▶ **WHAT THE TASK REQUIRES**
Reproduce the lines of the data below, starting at the line containing "has width=589, height=1309." and ending at the line containing "(x=186, y=522)".

Records from a pointing dataset

=-=-=

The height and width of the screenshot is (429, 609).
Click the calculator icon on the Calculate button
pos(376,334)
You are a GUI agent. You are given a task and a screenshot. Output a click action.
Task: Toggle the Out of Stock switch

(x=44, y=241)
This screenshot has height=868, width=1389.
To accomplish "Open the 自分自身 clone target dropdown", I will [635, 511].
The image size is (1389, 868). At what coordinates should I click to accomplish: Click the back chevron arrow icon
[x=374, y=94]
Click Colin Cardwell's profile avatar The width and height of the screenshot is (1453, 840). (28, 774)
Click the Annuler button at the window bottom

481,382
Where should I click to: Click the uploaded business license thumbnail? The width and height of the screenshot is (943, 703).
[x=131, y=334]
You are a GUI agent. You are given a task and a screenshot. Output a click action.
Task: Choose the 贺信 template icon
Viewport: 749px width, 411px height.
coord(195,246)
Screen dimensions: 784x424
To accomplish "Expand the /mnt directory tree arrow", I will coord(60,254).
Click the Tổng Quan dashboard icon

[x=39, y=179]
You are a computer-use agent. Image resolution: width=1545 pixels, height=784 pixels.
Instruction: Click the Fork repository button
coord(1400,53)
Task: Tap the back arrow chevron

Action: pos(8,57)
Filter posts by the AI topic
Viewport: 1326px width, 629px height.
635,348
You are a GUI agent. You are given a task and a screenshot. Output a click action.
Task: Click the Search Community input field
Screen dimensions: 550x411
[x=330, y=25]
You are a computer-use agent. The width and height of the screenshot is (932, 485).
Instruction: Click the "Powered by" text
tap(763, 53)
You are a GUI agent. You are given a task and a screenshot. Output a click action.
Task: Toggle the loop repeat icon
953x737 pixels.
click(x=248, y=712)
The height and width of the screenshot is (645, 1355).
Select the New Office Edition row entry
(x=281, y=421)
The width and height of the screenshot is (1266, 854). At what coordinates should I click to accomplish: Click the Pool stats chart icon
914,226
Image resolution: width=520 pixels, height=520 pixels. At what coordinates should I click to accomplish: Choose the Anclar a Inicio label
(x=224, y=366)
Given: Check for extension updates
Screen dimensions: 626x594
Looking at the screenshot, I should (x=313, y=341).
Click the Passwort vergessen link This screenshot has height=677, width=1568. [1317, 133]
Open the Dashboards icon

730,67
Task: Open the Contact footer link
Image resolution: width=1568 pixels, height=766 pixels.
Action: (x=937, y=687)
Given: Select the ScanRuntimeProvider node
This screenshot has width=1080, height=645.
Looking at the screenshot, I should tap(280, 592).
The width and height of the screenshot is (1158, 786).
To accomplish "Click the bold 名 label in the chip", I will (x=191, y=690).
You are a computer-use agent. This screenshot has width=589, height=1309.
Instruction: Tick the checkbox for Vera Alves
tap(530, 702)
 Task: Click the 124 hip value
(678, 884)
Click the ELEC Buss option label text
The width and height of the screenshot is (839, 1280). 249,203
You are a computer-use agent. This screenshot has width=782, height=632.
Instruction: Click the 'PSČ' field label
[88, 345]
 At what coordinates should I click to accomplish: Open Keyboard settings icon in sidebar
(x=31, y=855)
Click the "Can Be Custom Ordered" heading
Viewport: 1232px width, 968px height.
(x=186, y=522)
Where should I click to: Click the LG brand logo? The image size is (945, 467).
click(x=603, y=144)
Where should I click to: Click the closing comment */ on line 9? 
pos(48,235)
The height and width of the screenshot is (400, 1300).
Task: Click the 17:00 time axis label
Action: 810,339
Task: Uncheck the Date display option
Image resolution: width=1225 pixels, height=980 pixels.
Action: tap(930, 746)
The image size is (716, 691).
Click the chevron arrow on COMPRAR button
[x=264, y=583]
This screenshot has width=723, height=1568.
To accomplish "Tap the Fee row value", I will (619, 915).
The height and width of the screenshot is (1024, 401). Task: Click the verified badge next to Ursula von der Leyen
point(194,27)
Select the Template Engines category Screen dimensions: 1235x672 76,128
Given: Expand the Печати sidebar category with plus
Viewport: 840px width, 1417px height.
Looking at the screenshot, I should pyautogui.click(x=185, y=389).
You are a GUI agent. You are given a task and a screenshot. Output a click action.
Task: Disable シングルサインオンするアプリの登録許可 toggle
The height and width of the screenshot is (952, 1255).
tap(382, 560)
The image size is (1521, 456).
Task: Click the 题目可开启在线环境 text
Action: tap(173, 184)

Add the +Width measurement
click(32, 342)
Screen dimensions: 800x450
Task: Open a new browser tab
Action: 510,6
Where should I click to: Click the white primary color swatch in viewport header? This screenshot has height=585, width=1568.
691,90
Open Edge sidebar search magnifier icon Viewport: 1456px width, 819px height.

=-=-=

▶ **PROBLEM SOLUTION**
You are a computer-use agent. This screenshot has width=589, height=1309.
Instruction: Tick the checkbox for Vera Alves
tap(530, 702)
 Task: Click the 124 hip value
(678, 884)
Click the ELEC Buss option label text
The width and height of the screenshot is (839, 1280). 249,203
You are a computer-use agent. This screenshot has width=782, height=632.
Instruction: Click the 'PSČ' field label
[88, 345]
 At what coordinates should I click to accomplish: Open Keyboard settings icon in sidebar
(x=31, y=855)
Click the "Can Be Custom Ordered" heading
Viewport: 1232px width, 968px height.
(x=186, y=522)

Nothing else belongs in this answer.